Канонические предания, вспоминавшиеся здесь историку, незаметно смягчили его тревогу, успокоили его.
А вельможи Тимура, поглядывая узкими глазами, полагали, что он обдумывает ответы Повелителю: ведь каждый из них привык являться на зов Тимура, с ужасом гадая, зачем был призван. Но Ибн Халдун не готовил ответов, ибо, как ни напрягал разум, не мог предугадать, о чём будет спрошен.
Когда Ибн Халдун услышал своё имя, громко сказанное человеком, не привыкшим к арабскому языку, историк на какое-то краткое мгновенье опоздал понять, что это и есть его имя.

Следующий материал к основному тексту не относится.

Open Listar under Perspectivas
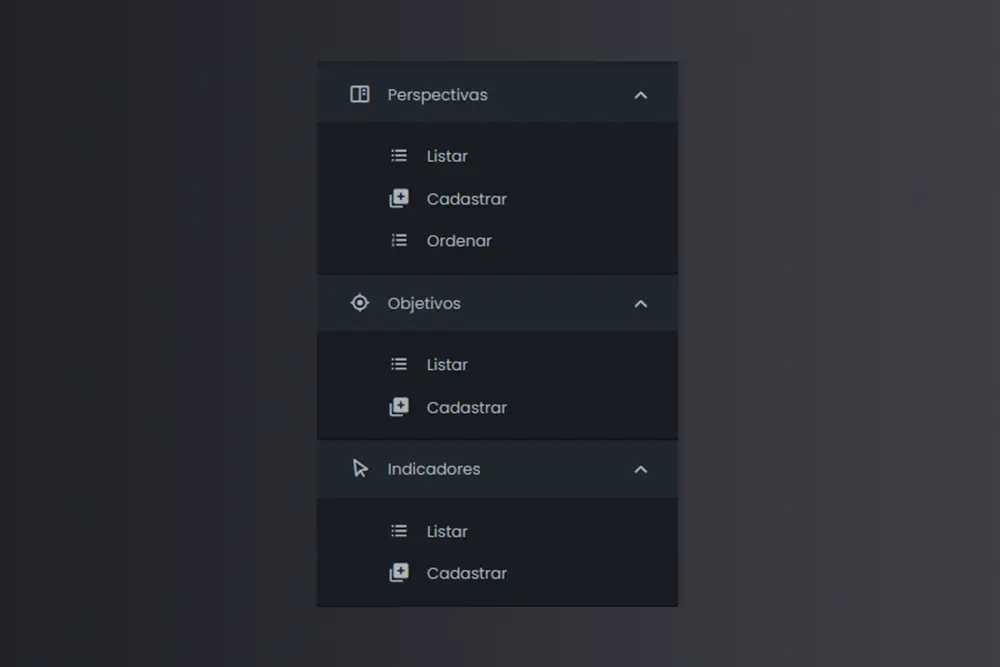This screenshot has height=667, width=1000. pos(447,156)
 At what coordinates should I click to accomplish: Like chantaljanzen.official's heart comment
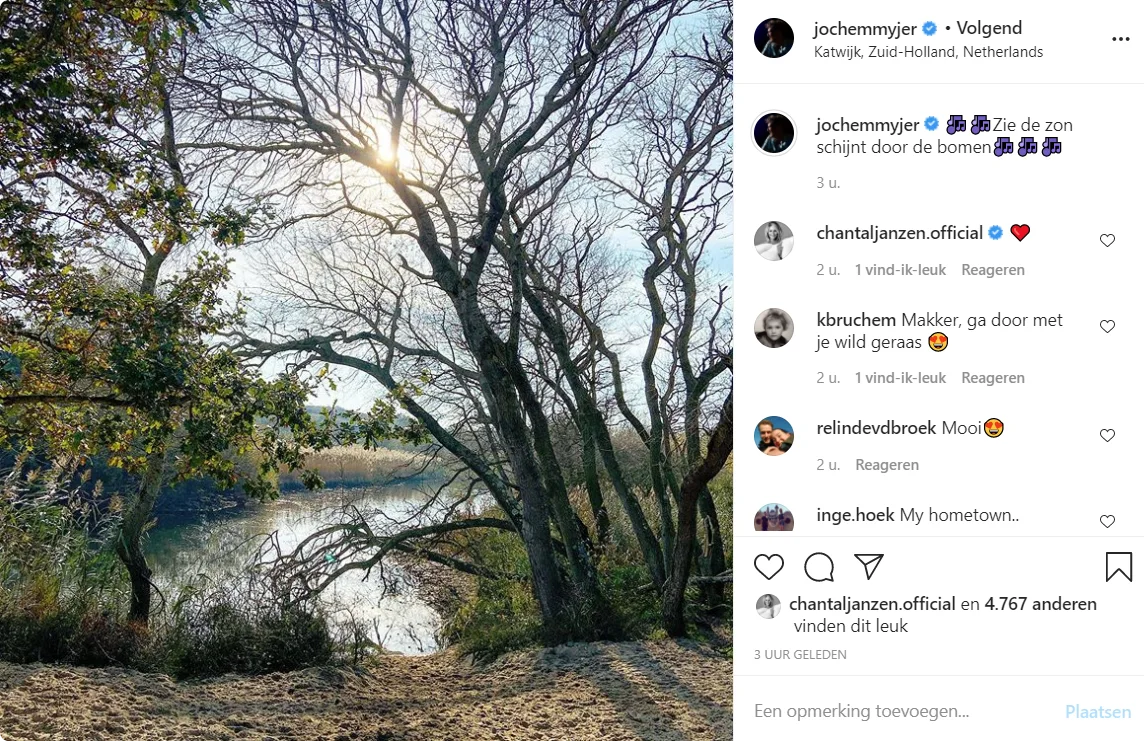(x=1107, y=241)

Только по глазам окружающих его вельмож он догадался, что его позвали в рабат.
Он увидел Тимура.
— О, амир! Мир вам! — воскликнул историк.
Тимур, опершись на локоть, привалился к кожаной подушке и смотрел на вошедших.
Слуги подносили ему блюда с различными кушаньями, но при входе гостя они остановились, держа блюда на вздетых руках.
Мимо них Ибн Халдун приблизился к Тимуру, и Тимур протянул к историку руку. Ибн Халдун поцеловал руку Тимура. Тимур пригласил Ибн Халдуна сесть. Подогнув ноги, историк сел.
Движением бровей Тимур подозвал одного из людей и указал ему сесть около Ибн Халдуна.
Этот оказался законоведом хуруфитского толка. Он владел и фарсидским, и арабским.
Ибн Халдуну показалось, что этого переводчика-хуруфита где-то он встречал. Эти глубокие, как прорези, впадины на щеках, глаза, запавшие под лоб так глубоко, что лоб казался козырьком византийского шлема над глазами.
Видел его, но не теперь, не в Дамаске. А где же ещё он мог его видеть?
Хуруфит говорил на арабском языке на сочном багдадском наречии и не смотрел на Ибн Халдуна, однако чутко улавливал каждое его слово.
Ибн Халдун, наслышавшись о склонности Тимура к истории, ожидал расспросов о своих книгах.